• **About this task**: Your answer should be every line of the entries that has the string "resolution" in it.
** Opening Given data block **
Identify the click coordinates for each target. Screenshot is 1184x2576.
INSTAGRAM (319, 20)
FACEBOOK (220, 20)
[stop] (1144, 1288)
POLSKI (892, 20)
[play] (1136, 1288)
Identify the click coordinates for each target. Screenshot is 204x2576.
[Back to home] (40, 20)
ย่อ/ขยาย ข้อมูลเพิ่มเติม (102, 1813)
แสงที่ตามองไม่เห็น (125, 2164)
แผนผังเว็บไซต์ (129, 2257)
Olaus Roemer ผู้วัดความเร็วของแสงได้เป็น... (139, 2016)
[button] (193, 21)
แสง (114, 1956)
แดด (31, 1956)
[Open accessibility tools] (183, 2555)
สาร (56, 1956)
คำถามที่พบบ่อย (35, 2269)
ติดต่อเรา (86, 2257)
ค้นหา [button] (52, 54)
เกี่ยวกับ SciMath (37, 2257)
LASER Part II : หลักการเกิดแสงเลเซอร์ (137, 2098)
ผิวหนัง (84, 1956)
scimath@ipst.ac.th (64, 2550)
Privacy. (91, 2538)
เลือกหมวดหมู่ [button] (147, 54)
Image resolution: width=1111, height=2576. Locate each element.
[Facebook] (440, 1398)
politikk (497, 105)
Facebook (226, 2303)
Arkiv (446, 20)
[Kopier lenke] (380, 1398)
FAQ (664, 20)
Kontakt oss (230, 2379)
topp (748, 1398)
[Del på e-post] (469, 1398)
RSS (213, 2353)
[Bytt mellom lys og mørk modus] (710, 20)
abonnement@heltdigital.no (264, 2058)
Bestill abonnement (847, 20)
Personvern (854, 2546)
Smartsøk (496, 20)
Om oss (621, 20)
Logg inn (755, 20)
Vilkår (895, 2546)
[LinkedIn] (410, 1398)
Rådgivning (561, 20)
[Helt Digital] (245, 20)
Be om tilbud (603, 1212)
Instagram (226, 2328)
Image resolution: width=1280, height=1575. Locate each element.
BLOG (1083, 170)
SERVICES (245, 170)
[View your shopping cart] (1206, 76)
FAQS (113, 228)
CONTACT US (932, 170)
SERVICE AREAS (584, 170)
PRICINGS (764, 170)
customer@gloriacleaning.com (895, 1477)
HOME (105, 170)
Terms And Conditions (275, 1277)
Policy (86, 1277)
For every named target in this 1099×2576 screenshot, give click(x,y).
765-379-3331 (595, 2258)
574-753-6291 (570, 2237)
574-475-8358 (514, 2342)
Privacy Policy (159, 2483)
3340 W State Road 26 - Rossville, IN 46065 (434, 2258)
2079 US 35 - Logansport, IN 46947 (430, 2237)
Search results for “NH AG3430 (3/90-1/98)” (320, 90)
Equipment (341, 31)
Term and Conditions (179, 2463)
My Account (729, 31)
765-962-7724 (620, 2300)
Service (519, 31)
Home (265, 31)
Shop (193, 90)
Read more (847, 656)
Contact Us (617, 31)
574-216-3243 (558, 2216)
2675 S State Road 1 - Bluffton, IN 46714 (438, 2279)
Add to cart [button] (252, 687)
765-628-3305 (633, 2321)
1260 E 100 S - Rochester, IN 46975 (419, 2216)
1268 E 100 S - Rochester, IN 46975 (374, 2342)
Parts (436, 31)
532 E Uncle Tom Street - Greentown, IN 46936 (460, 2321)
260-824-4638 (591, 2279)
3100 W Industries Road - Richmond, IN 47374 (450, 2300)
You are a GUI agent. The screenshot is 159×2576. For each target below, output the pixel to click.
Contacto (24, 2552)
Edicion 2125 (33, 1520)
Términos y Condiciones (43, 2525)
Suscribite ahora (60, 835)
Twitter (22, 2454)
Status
** Closing Given data block **
• **Solution for this problem**:
Image resolution: width=1111, height=2576. Locate each element.
Image resolution: width=1280, height=1575. Locate each element.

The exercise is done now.